Mully seems to be a really limited distribution, so it might not be "playing at a theatre near you". But one of the churches here asked me to get it for them so I got it.
When I asked the distributor about it I was initially told that the only distribution format to theatres was blue ray. I said that I'm not set up to play a blue ray here (I'm not) and all I can play is a DCP so I can't play your movie. Thanks anyway, folks.

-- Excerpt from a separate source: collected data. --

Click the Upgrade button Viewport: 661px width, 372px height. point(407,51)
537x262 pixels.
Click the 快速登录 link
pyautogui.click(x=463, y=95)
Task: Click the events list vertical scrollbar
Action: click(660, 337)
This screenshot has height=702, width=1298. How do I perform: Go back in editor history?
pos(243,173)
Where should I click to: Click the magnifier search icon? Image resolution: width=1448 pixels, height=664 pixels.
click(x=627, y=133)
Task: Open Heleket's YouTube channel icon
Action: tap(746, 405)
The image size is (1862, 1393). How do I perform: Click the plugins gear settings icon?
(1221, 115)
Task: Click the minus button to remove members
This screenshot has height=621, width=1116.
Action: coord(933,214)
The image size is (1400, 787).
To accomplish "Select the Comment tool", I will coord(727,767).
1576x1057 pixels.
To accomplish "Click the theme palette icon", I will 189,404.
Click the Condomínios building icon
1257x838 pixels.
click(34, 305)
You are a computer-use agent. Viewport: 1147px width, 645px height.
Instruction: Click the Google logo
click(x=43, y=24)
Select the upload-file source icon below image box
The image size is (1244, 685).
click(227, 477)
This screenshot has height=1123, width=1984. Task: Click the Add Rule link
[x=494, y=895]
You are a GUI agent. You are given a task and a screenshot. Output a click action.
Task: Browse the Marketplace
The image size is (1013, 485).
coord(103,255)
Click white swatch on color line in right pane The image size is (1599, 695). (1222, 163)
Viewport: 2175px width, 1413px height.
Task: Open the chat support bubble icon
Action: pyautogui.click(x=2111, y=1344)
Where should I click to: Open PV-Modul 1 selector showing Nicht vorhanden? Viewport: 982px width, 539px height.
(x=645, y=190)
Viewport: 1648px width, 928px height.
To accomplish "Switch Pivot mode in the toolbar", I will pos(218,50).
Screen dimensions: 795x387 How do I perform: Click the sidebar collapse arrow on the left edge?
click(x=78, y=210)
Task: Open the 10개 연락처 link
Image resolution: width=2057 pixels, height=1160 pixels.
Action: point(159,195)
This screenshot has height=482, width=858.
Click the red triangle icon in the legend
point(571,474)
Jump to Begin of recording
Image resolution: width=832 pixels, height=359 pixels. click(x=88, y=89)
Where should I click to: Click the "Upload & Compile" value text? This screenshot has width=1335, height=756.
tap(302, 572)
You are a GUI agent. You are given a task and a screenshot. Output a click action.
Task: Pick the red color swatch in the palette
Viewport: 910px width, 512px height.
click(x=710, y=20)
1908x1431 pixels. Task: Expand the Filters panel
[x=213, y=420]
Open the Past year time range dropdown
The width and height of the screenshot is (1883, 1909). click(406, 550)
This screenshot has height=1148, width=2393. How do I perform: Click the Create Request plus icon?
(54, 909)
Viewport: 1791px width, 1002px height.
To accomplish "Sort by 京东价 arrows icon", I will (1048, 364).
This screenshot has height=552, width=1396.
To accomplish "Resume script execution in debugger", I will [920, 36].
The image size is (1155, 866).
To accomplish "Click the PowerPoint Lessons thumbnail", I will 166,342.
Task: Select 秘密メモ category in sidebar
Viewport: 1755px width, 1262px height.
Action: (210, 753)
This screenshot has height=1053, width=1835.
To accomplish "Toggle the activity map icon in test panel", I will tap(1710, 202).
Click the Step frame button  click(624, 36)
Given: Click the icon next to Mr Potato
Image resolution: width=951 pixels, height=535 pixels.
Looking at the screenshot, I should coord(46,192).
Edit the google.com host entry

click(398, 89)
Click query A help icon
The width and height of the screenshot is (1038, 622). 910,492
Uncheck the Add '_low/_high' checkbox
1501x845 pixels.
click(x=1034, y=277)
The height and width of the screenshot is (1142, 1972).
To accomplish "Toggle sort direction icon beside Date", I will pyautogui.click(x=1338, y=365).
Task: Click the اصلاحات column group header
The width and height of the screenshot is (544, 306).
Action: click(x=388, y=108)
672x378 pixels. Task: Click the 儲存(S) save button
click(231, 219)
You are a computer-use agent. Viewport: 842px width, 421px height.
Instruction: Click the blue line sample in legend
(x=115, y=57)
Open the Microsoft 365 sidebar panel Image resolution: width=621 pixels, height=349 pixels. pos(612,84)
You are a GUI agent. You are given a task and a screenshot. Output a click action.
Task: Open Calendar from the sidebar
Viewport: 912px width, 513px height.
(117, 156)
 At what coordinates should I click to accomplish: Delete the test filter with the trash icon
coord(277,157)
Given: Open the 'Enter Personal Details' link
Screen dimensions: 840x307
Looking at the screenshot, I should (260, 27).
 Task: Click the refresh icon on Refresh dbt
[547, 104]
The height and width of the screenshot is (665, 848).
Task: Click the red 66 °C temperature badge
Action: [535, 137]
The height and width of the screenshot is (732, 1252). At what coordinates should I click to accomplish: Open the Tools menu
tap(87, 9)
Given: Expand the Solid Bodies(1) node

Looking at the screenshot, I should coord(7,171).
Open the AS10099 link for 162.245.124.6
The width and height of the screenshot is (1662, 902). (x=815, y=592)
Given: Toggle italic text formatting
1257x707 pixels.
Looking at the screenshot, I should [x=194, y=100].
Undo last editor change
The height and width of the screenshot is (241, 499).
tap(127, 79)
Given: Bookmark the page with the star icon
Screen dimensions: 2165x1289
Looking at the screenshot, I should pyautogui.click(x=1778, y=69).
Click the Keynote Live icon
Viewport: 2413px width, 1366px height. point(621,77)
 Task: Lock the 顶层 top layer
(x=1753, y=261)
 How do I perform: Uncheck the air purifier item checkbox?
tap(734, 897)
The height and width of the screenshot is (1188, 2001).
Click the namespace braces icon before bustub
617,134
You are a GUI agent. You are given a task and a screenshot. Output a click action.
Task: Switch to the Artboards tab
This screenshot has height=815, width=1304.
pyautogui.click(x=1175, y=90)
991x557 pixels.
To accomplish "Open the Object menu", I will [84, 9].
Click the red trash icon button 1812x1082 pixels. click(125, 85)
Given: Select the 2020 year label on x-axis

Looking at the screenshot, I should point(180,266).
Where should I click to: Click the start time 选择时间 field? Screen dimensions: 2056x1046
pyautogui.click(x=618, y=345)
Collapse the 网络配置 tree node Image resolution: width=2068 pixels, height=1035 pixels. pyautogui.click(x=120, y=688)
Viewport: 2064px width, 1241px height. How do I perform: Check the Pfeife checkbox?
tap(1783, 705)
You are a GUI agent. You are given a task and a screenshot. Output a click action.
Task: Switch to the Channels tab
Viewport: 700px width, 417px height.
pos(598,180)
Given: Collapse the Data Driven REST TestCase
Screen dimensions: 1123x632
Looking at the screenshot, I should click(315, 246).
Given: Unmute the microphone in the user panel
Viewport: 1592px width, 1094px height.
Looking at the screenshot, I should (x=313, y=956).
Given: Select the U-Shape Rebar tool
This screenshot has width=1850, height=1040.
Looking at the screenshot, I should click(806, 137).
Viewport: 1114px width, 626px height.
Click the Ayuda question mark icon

Two days later they phoned me back. "We've made a DCP for you."
*boggle*
Uh, okey dokey then. They couriered it to me from California and I got it yesterday. A shiny new CRU drive in a shiny new Pelican case.
Anyway....
Mully is the story of Charles Mully who started out as a street beggar in Kenya and rose to be a multi-millionaire businessman, then in the early 1990's he decided to shut all of his businesses down and start looking after orphans that he found on the streets of Nairobi. He started off just just picking them up off of the street and bringing them to his house; when he ran out of room he added to the house, and eventually moved the whole outfit to a bare and arid field where they built a compound and started what has ultimately turned into a large-scale farming, market garden, and fish farming operation. The whole thing almost went bust a couple of times, but today Mully Children's Family is the largest children's rescue, rehabilitation and development organization in Africa.
It's quite a story; Charles Mully certainly has a knack for getting things done. A lot of people think he was nuts and he hasn't done much to convince people otherwise but I suppose you can't argue with results and he certainly has that.
And he still patrols streets in the slums of Nairobi alone at night looking for orphaned children sleeping in the alleys.
As for language, parts of the movie are in Swahili, most of it is in English. However, English is obviously not the first language for most of the people in the movie so some of the accents are rather challenging. Subtitles are provided where needed but you have to read fast since some of them roll by rather quickly.